La vie vue par les Yaquis


En 1961, un étudiant en anthropologie rencontre un vieil indien Yaqui (Nord du Mexique). Ce dernier va progressivement l’initier à ses mystères. Ce livre (et les suivants) vont connaître un succès étonnant. Est-il réel ou nous interpelle-t-il au plus profond de nous-même ? La question reste entière.    

Ici le vieil indien explique ce qu’est un homme de savoir.

Un homme de savoir est un homme qui, sans hâte et sans hésitations, est allé aussi loin qu’il a pu dans la recherche des secrets de la puissance et du savoir. Pour y parvenir, il doit affronter et vaincre quatre ennemis naturels.

Lorsqu’un homme commence à apprendre, ses objectifs ne sont jamais clairs, son dessein est vague et ses intentions imparfaites. Il commence lentement à apprendre et bientôt ses pensées se heurtent, ce qu’il apprend n’est pas ce qu’il avait imaginé. Il prend peur parce que chaque étape soulève une nouvelle difficulté.

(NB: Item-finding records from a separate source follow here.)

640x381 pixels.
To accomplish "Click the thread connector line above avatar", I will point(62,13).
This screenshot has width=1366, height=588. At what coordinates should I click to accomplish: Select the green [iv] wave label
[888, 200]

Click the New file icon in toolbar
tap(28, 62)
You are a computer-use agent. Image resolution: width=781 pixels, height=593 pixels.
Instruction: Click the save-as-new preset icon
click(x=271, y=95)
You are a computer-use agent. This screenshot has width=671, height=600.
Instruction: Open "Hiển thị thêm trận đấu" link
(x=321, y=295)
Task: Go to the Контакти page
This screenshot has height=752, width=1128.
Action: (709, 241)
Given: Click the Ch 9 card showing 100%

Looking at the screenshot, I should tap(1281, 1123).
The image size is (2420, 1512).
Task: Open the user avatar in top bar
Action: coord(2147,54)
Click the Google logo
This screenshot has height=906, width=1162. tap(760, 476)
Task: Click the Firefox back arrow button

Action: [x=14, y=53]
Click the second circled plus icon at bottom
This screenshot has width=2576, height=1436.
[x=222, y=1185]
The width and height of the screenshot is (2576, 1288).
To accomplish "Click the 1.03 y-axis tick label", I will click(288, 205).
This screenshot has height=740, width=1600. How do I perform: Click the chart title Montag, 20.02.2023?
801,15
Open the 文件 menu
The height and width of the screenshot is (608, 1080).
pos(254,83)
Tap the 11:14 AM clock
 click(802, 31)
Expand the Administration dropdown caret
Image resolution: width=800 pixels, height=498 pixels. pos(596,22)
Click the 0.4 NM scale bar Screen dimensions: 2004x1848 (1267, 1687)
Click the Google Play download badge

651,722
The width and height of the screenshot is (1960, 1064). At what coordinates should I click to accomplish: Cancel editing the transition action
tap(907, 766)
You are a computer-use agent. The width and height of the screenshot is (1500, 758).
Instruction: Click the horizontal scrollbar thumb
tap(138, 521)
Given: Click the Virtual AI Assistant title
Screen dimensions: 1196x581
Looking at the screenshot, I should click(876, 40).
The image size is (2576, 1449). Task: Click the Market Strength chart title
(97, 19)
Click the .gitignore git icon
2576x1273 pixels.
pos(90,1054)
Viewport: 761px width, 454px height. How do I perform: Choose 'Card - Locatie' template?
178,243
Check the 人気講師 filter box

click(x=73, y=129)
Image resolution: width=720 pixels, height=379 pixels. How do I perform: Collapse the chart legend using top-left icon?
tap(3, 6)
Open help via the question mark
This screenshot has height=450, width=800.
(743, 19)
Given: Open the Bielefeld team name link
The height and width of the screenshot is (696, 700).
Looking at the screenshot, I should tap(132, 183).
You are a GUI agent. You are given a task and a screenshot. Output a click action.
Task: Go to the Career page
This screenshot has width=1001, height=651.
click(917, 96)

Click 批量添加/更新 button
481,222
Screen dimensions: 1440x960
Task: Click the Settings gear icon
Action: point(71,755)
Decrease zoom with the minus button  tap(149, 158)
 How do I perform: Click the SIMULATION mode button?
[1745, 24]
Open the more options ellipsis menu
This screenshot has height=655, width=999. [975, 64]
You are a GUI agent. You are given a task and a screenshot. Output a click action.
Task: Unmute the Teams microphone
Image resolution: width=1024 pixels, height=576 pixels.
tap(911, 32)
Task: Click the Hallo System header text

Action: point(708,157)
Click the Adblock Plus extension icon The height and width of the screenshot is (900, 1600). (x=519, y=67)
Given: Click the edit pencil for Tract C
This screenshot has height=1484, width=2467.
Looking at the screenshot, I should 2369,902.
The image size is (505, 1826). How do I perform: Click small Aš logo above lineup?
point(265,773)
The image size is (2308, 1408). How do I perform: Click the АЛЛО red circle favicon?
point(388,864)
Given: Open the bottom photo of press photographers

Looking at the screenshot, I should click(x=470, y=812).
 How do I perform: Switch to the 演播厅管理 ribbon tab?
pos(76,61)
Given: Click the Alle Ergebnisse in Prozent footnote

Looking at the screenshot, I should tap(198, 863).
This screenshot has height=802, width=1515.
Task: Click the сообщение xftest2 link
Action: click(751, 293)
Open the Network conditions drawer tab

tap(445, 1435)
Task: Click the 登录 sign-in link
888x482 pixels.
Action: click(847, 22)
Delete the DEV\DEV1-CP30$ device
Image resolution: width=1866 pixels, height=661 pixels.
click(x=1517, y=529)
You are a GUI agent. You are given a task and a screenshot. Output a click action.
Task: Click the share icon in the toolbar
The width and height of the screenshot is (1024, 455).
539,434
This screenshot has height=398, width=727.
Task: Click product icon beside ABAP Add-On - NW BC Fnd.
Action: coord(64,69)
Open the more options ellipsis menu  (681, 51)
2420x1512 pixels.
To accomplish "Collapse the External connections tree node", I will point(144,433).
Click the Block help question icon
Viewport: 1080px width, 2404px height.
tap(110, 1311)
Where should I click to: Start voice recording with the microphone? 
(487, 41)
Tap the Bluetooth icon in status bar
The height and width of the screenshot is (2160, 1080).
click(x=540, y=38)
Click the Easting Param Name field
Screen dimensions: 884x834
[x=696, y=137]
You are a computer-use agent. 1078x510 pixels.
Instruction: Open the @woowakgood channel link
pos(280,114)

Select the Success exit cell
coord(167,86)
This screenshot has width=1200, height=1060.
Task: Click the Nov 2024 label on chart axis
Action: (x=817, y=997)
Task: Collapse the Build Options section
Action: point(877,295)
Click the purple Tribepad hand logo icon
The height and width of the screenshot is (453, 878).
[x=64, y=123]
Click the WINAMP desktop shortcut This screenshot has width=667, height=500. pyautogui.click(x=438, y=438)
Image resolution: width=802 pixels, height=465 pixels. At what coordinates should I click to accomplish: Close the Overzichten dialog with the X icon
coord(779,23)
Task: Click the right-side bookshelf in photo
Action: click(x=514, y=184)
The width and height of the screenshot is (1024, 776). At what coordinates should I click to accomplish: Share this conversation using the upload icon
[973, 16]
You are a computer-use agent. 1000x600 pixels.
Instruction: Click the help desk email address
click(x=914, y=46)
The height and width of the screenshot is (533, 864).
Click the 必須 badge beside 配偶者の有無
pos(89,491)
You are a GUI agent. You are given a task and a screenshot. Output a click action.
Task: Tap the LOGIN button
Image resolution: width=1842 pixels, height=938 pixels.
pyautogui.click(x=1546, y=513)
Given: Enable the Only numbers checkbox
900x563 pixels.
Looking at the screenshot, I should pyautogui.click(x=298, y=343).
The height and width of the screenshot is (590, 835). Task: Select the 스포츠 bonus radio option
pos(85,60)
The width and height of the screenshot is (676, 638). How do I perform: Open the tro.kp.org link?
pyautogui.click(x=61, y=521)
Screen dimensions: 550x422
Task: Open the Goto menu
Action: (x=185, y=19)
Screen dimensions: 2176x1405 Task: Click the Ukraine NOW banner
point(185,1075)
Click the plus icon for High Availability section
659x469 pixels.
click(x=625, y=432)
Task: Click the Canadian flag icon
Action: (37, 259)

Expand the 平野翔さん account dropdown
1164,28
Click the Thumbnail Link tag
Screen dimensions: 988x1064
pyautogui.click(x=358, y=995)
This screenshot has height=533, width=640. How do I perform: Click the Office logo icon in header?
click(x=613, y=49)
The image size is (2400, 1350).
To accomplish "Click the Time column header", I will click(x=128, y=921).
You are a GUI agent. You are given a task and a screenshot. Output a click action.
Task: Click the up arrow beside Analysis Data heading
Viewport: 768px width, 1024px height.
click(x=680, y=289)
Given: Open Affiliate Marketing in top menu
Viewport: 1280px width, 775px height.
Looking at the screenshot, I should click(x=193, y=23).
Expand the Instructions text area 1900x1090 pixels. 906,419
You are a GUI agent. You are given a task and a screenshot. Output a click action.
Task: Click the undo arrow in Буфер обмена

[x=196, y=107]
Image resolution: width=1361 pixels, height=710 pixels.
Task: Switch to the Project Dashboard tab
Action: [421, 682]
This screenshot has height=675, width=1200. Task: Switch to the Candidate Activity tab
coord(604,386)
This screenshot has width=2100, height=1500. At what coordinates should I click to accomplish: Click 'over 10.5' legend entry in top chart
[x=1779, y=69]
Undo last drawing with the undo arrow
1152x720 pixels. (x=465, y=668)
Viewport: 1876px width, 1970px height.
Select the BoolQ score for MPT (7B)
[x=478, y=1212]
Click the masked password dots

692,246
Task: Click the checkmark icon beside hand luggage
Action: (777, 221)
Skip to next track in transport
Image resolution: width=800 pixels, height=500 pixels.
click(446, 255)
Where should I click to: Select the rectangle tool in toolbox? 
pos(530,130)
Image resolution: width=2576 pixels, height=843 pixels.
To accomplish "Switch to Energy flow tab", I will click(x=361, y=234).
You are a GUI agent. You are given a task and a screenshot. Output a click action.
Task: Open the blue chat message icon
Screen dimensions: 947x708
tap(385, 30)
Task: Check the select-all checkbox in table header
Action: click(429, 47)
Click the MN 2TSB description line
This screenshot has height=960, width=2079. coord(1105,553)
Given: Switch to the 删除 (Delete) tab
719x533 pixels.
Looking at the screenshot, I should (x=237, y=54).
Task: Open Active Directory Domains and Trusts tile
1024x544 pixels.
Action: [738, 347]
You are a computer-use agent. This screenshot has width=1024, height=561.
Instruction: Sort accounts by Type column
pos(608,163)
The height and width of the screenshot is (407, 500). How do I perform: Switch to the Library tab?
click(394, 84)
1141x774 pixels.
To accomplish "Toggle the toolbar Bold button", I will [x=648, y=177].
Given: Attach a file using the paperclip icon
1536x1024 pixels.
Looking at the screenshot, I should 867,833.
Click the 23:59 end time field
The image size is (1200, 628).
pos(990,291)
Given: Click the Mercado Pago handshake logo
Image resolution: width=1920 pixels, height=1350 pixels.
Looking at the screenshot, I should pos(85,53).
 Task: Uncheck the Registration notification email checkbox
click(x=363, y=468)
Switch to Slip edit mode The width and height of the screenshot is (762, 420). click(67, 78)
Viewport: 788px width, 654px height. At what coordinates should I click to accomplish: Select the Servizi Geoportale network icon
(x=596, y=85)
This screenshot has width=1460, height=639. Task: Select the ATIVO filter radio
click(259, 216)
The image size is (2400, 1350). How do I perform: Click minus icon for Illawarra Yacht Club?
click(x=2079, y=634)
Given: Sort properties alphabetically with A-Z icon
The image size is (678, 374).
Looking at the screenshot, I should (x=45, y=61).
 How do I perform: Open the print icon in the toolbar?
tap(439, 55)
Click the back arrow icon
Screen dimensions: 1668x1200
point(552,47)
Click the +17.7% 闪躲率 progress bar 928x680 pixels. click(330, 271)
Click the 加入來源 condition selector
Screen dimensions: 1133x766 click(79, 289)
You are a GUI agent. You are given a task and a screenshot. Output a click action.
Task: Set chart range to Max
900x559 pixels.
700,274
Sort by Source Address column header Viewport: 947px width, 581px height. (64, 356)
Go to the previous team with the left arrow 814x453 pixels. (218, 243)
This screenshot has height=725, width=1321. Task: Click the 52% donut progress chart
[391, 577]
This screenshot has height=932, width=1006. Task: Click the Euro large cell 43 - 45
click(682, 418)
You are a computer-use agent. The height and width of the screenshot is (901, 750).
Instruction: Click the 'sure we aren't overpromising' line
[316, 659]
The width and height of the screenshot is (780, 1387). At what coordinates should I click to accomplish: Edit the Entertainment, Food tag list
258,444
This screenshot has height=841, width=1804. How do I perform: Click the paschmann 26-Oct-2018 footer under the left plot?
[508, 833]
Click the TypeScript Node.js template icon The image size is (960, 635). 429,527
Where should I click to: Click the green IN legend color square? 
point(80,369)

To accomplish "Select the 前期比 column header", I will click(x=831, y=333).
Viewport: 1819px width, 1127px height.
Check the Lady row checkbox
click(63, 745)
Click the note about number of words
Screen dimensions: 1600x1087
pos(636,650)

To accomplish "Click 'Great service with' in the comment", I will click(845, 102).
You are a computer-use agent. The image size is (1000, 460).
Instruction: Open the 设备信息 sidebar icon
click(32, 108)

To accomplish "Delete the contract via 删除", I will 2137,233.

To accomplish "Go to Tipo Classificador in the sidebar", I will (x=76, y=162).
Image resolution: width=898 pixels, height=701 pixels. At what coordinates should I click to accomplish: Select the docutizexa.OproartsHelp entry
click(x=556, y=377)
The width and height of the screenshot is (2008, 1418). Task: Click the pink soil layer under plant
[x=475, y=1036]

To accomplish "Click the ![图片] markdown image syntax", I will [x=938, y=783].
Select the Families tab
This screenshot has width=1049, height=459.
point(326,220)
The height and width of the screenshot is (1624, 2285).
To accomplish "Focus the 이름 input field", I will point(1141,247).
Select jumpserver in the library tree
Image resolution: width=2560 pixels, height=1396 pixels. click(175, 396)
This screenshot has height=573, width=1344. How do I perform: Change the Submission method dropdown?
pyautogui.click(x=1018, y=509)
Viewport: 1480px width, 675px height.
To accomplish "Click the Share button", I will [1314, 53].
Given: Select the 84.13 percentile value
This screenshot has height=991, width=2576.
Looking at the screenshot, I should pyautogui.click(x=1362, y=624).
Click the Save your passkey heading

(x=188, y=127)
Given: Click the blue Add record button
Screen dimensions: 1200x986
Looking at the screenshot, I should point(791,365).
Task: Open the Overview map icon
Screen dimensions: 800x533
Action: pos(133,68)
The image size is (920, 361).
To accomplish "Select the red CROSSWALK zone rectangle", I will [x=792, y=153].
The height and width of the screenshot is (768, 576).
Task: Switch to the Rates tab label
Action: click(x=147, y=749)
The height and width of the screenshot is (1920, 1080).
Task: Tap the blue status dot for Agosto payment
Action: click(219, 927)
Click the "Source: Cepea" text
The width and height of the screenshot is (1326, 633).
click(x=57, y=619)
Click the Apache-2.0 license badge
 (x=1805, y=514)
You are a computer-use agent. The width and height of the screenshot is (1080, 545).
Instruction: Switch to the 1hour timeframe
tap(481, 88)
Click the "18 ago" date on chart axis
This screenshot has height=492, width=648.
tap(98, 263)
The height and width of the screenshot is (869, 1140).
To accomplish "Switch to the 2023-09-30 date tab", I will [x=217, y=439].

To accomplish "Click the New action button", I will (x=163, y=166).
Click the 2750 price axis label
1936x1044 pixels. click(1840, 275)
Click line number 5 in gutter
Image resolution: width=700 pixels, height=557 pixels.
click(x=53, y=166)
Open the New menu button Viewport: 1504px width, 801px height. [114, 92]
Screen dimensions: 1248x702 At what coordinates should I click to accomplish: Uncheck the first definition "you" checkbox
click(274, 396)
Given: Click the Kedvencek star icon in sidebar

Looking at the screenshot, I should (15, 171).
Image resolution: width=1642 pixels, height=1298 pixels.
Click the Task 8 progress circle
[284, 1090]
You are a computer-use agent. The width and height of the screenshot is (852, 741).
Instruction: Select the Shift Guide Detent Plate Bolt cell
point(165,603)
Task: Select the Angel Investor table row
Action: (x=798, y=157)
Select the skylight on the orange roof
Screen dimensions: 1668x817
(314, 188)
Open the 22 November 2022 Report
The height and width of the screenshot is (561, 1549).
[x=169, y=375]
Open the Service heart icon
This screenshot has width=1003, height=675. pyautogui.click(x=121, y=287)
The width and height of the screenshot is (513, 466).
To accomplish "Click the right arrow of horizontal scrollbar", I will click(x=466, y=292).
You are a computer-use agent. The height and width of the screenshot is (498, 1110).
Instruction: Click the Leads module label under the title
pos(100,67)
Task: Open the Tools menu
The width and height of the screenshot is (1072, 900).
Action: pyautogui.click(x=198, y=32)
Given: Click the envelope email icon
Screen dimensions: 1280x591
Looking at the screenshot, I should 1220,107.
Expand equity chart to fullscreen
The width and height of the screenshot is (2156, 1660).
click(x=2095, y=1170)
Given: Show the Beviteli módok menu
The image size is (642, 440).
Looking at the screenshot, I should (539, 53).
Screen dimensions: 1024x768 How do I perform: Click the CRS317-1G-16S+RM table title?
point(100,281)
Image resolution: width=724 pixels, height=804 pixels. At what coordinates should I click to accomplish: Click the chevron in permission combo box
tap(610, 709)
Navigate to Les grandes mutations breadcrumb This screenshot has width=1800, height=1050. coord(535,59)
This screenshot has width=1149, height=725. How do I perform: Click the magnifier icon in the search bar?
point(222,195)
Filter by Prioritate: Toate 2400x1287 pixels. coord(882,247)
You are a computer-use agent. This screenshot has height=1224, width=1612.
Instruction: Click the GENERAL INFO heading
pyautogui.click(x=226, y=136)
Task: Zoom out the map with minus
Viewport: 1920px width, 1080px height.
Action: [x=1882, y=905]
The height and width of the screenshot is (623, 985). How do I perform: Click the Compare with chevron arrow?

S’il cède devant la peur, il ne pourra plus apprendre et espérer devenir un homme de savoir.

Pour aller plus loin, il faut défier sa peur et avancer dans le savoir, pas à pas. La peur reculera et l’homme commencera à se sentir plus sûr de lui, son dessein deviendra délibéré.

La peur chassée, une clarté de l’esprit la remplace. C’est son deuxième ennemi, parce que la clarté peut aveugler. Elle pousse l’homme à ne jamais douter, à pouvoir faite tout ce qu’il veut. S’il est aveuglé, la précipitation remplacera la patience et il ne pourra plus rien apprendre.

Aller plus loin, cela signifie défier la clarté, ne l’utiliser que pour voir et avancer pas à pas patiemment en préparant soigneusement ses pas.  Il attendra ainsi la puissance et le pouvoir. Il fera ce qu’il voudra.

C’est le plus puissant de tous ses ennemis. L’homme commence par prendre des risques calculées, continue en dictant des règles et finit, s’il ne parvient à surmonter cet ennemi, par devenir capricieux et cruel.

Pour continuer son chemin, il doit se dominer à chaque instant et manier avec précaution et fidélité tout ce qu’il a appris.

L’homme arrive alors au terme de voyage à travers le savoir, là où il va rencontrer son dernier ennemi, la vieillesse, le seul qu’il ne pourra vaincre, mais seulement tenir en respect.

On n’éprouve plus de peur, la clarté d’esprit ne provoque plus d’impatience et la puissance est maîtrisée, mais on est aussi pris du désir opiniâtre de se reposer. Si l’on s’y abandonne totalement, son ennemi l’abattra comme un homme âgé.

Si l’homme surmonte sa fatigue et accomplit son destin, on l’appellera homme de savoir, même s’il n’a pu qu’un bref moment repousser son dernier ennemi. Ce moment de clarté, de puissance et de savoir aura suffi.